Sicherheit der Methode wäre erst nach Jahrzehnten gewährleistet
Kritiker fordern die FDA auf, solche Versuche am Menschen zu blockieren. Die medizinischen, ethischen und sozialen Folgen seien nicht absehbar. "Wir reden hier über radikale Experimente mit der Zukunft unserer Kinder", zitiert 'abc News' Marcy Darnovsk, Chefin vom Institut für Genetik und Gesellschaft, das sich gegen das Verfahren stark macht. "Eine Entscheidung von so schwerer Tragweite darf nicht hinter den meist verschlossenen Türen der FDA getroffen werden." Es wäre das erste Mal, dass die Behörde eine Gen-Technik billigen würde, die einen dermaßen eklatanten Einfluss auf die Nachkommen habe.
Auch Experten auf dem Gebiet mahnen, dass Forscher die Auswirkungen der Methode über lange Zeit verfolgen müssen, um sicherzustellen, dass sie keine gesundheitlichen Beeinträchtigungen nach sich zieht. "Das Experiment wird erst Jahrzehnte später zu Ende sein", sagte Keith Latham von der Universität Michigan laut den 'abc News' bei einer Präsentation. "So lange würde es dauern, um die Gesundheit der Kinder zu prüfen, die mit Hilfe des Verfahrens gezeugt wurden."
Kritiker befürchten zudem, dass es von da an nur noch ein kleiner Schritt zum Designer-Baby wäre, bei dem Eltern Eigenschaften wie Augen- und Haarfarbe, Größe und Intelligenz bestimmen können.

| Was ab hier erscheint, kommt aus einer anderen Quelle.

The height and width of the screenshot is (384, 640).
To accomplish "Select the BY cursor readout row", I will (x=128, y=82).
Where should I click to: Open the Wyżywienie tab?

Befürworter der Methode halten dagegen. “Es geht nicht darum, Designer-Babys zu erschaffen. Wir versuchen nur, furchtbare Krankheiten zu stoppen", argumentiert Susan Solomon, Chefin der New Yorker Stammzellen-Stiftung, die an einem ähnlichen Verfahren wie dem von Shoukhrat Mitalipov arbeitet. Solomon sehe vor allem den großen Nutzen, den die Technik für Frauen mit Gendefekt haben könnte. "Ich glaube nicht, dass wir uns von der Angst vor dem Unbekannten lenken lassen sollten", so Solomon laut der 'Washington Post'.

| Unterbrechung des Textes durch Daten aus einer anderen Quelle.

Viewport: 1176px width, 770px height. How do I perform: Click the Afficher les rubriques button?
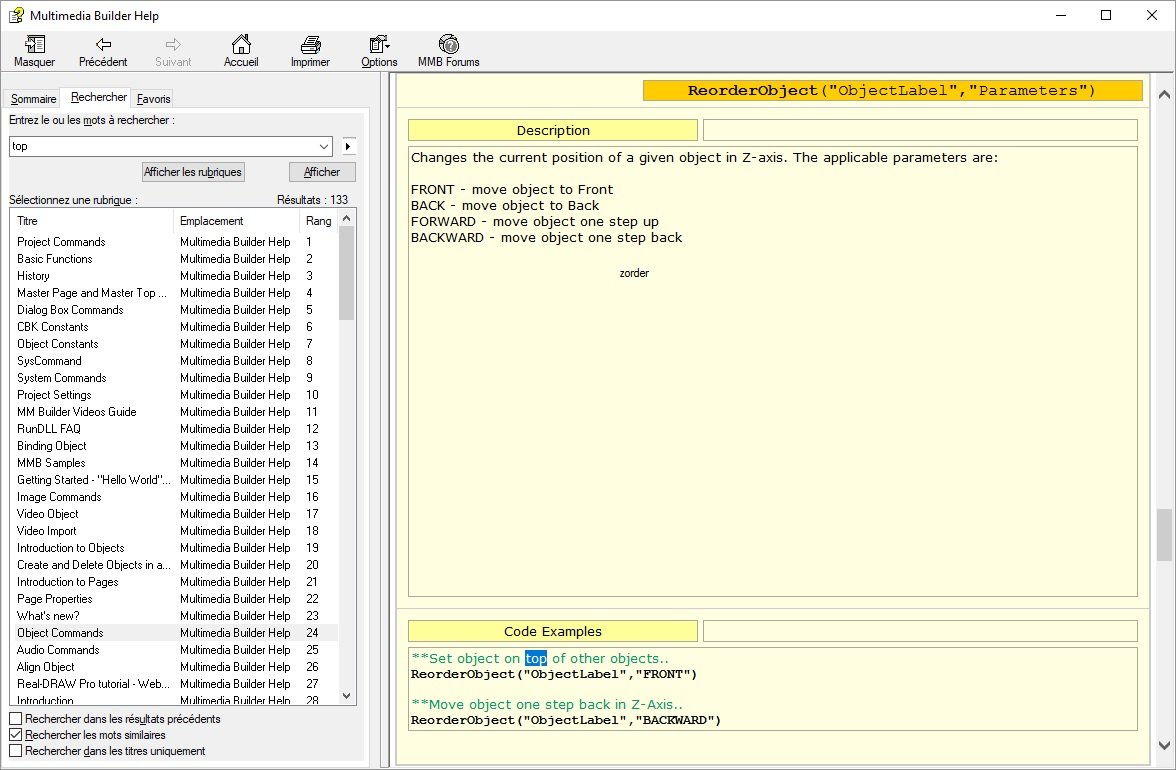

Einige Berater der FDA äußerten dem Blatt zufolge am Dienstag bereits Bedenken zu möglichen Schäden der Embryos, die durch die Prozedur entstehen könnten. "Es gibt große Sorge um das Wohlergehen der Kinder", fasste Evan Y. Synder, Vorsitzender des Ausschusses, die Vorbehalte zusammen. Es gebe nach Ansicht des Komitees zu diesem Zeitpunkt zu wenige Daten aus in-vitro- oder Tierversuchen, um den Schritt zu Experimenten am Menschen zu gehen. Trotzdem betonte Synder auch das große Potential der neuen Technik. Die Forschung auf diesem Gebiet sei "unglaublich fesselnd und in vielerlei Hinsicht aussichtsreich".
Normalerweise folgt die FDA der Meinung ihrer Berater. Sollte es auch dieses Mal so kommen, dürften die Forscher ihre Methode weiterhin nur an Tieren testen. Wie die 'Washington Post' berichtet, stoppte die FDA schon einmal Gen-Versuche am Menschen. 2001 hatten Forscher an schätzungsweise 30 Kindern eine ähnliche Methode getestet, bei der ebenfalls DNA von drei Eltern kombiniert wurde. Die Idee eines 'Drei-Eltern-Babys' war jedoch so kontrovers, dass die Behörde die Wissenschaftler damals anwies, nur noch an Tieren zu testen.